Vitess messaging gives the application an easy way to schedule and manage work that needs to be performed asynchronously. Under the covers, messages are stored in a traditional MySQL table and therefore enjoy the following properties:

  • Scalable: Because of vitess’s sharding abilities, messages can scale to very large QPS or sizes.
  • Guaranteed delivery: A message will be indefinitely retried until a successful ack is received.
  • Non-blocking: If the sending is backlogged, new messages continue to be accepted for eventual delivery.
  • Adaptive: Messages that fail delivery are backed off exponentially.
  • Analytics: The retention period for messages is dictated by the application. One could potentially choose to never delete any messages and use the data for performing analytics.
  • Transactional: Messages can be created or acked as part of an existing transaction. The action will complete only if the commit succeeds.

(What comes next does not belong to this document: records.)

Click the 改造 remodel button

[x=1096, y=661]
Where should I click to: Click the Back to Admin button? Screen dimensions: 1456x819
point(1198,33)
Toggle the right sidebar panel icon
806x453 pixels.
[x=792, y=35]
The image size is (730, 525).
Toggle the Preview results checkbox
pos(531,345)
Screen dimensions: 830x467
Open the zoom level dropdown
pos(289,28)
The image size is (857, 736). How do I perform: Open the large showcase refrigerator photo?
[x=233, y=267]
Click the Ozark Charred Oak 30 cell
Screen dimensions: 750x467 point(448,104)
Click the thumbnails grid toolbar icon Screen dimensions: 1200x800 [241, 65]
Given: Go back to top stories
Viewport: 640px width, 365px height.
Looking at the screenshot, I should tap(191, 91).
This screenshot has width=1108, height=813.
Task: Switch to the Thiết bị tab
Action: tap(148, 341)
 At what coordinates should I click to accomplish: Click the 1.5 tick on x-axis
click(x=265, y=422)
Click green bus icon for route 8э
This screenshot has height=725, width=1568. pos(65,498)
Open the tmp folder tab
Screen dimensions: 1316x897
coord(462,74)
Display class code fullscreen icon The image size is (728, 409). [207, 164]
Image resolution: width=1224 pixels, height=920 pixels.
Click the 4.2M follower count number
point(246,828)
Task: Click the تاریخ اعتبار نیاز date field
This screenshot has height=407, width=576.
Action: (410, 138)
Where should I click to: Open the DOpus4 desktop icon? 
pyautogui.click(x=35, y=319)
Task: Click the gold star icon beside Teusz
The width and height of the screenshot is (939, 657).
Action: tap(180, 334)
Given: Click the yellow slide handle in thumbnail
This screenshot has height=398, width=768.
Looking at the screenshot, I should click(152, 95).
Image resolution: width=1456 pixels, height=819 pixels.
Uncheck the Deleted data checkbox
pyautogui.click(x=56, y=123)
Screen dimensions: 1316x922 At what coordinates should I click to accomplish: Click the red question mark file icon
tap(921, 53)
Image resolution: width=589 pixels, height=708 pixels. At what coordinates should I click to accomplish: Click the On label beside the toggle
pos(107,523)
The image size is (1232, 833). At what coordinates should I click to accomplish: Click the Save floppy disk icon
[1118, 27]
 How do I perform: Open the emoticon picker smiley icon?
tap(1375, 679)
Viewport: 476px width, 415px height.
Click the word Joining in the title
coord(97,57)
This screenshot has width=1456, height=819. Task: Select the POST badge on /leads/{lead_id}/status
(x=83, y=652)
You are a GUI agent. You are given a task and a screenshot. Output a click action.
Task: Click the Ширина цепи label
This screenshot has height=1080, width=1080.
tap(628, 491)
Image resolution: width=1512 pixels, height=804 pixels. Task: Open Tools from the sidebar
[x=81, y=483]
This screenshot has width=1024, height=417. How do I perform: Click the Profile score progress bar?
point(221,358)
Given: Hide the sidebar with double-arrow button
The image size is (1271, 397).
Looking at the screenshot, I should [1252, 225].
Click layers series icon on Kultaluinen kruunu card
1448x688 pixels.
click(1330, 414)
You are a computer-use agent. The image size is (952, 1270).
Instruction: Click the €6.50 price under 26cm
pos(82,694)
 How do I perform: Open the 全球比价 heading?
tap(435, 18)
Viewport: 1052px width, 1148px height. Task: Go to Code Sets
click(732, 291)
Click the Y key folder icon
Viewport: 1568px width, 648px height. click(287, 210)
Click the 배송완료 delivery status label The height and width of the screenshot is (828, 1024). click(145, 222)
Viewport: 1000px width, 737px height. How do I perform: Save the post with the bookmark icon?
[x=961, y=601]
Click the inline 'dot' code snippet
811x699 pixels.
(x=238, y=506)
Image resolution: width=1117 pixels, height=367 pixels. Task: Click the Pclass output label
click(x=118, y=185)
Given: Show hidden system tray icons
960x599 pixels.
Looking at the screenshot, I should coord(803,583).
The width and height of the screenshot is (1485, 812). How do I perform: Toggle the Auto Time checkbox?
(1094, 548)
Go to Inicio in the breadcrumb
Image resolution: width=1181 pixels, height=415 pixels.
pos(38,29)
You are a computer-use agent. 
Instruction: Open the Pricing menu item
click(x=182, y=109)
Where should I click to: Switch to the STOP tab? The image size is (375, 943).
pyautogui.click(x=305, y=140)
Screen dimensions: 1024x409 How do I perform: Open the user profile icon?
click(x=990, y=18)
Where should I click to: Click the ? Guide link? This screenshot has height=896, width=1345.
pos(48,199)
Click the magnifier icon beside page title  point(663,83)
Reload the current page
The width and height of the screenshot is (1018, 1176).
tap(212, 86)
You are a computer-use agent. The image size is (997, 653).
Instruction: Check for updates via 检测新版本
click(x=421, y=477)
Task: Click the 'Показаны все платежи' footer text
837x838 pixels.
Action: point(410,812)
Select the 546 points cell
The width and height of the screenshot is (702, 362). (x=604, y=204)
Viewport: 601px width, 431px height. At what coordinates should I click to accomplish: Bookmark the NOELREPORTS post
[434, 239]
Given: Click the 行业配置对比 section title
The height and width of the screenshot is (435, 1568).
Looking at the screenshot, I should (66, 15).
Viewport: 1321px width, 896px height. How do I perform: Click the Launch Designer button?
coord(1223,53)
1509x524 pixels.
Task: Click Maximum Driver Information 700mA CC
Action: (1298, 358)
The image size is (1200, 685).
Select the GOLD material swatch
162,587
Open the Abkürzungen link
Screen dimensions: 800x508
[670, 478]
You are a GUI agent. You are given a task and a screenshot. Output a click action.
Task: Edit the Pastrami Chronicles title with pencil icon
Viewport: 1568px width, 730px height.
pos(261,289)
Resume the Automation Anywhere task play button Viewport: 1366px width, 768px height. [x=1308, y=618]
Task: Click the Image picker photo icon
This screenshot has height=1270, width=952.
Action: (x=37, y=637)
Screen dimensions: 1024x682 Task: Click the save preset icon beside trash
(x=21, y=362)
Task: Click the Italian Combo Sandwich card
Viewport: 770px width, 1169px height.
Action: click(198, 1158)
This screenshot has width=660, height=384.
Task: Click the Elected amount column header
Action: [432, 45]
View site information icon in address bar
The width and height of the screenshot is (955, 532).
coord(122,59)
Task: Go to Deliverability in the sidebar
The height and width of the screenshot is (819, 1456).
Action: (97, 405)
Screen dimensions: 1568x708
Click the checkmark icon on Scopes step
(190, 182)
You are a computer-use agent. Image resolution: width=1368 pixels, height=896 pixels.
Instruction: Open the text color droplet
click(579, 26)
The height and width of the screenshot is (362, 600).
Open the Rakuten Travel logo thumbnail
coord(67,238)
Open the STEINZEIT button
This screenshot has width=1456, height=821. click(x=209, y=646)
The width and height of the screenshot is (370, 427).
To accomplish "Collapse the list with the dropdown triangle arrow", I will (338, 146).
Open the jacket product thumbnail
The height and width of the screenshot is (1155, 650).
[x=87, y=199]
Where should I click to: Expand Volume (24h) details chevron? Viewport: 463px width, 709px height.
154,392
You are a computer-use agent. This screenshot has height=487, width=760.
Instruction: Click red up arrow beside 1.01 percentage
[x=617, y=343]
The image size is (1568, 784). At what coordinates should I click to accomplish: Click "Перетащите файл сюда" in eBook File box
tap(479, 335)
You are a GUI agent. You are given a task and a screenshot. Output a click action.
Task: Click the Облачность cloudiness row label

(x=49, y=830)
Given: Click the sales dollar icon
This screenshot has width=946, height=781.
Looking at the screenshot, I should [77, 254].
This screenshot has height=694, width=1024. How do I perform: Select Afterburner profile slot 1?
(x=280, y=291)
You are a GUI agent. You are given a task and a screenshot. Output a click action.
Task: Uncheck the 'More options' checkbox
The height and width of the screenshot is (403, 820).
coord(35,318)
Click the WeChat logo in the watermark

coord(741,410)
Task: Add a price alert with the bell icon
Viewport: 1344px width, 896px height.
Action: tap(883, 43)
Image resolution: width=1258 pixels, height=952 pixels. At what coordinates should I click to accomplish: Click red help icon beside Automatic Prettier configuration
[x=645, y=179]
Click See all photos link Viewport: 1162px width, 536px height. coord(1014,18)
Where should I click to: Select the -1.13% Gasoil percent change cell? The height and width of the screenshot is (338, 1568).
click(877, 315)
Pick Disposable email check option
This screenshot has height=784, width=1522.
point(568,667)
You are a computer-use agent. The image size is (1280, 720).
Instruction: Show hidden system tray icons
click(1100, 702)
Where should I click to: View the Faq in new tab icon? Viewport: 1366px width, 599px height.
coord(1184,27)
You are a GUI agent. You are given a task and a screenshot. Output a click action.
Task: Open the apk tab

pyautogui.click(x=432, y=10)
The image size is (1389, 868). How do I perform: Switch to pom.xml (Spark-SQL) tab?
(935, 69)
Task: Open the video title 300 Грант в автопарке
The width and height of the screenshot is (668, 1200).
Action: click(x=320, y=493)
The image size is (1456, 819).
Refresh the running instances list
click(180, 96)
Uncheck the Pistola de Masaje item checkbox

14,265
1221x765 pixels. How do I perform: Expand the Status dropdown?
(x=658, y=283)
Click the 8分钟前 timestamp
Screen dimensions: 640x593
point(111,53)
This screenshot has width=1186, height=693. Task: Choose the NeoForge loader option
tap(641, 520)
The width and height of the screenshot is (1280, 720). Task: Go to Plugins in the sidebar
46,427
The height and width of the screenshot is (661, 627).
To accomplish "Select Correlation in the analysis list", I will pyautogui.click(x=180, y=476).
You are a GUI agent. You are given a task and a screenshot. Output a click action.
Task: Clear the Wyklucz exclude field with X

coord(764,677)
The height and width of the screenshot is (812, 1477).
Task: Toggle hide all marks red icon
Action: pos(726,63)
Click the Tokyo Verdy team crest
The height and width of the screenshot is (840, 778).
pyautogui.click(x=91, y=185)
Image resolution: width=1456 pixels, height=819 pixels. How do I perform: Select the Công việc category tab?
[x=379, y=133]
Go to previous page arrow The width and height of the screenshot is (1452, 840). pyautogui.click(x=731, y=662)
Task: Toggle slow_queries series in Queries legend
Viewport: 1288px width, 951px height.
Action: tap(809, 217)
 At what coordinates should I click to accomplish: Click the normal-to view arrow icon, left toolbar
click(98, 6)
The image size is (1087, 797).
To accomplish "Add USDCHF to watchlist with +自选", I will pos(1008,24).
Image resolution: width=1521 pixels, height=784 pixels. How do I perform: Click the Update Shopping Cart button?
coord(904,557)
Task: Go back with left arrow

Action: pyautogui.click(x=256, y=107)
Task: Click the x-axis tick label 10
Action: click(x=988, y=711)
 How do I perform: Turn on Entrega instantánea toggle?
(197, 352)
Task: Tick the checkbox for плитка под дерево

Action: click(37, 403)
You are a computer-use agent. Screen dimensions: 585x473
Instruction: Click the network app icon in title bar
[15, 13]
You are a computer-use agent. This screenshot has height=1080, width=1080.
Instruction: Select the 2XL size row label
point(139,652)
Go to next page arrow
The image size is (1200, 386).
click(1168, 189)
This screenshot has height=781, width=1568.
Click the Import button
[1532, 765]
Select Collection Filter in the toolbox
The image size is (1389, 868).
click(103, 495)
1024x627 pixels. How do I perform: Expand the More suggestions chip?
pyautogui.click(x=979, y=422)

The properties of a message are chosen by the application. However, every message needs a uniquely identifiable key. If the messages are stored in a sharded table, the key must also be the primary vindex of the table.

Although messages will generally be delivered in the order they’re created, this is not an explicit guarantee of the system. The focus is more on keeping track of the work that needs to be done and ensuring that it was performed. Messages are good for:

  • Handing off work to another system.
  • Recording potentially time-consuming work that needs to be done asynchronously.
  • Scheduling for future delivery.
  • Accumulating work that could be done during off-peak hours.

Messages are not a good fit for the following use cases:

  • Broadcasting of events to multiple subscribers.
  • Ordered delivery.
  • Real-time delivery.

Creating a message table #

The current implementation requires a fixed schema. This will be made more flexible in the future. There will also be a custom DDL syntax. For now, a message table must be created like this:

create table my_message(
  time_scheduled bigint,
  id bigint,
  time_next bigint,
  epoch bigint,
  time_created bigint,
  time_acked bigint,
  message varchar(128),
  priority tinyint NOT NULL DEFAULT '0',
  primary key(time_scheduled, id),
  unique index id_idx(id),
  index next_idx(priority, time_next)
) comment 'vitess_message,vt_ack_wait=30,vt_purge_after=86400,vt_batch_size=10,vt_cache_size=10000,vt_poller_interval=30'

The application-related columns are as follows:

  • id: can be any type. Must be unique.
  • message: can be any type.
  • time_scheduled: must be a bigint. It will be used to store unix time in nanoseconds. If unspecified, the Now value is inserted.

The above indexes are recommended for optimum performance. However, some variation can be allowed to achieve different performance trade-offs.

The comment section specifies additional configuration parameters. The fields are as follows:

  • vitess_message: Indicates that this is a message table.
  • vt_ack_wait=30: Wait for 30s for the first message ack. If one is not received, resend.
  • vt_purge_after=86400: Purge acked messages that are older than 86400 seconds (1 day).
  • vt_batch_size=10: Send up to 10 messages per RPC packet.
  • vt_cache_size=10000: Store up to 10000 messages in the cache. If the demand is higher, the rest of the items will have to wait for the next poller cycle.
  • vt_poller_interval=30: Poll every 30s for messages that are due to be sent.

If any of the above fields are missing, vitess will fail to load the table. No operation will be allowed on a table that has failed to load.

Enqueuing messages #

The application can enqueue messages using an insert statement:

insert into my_message(id, message) values(1, 'hello world')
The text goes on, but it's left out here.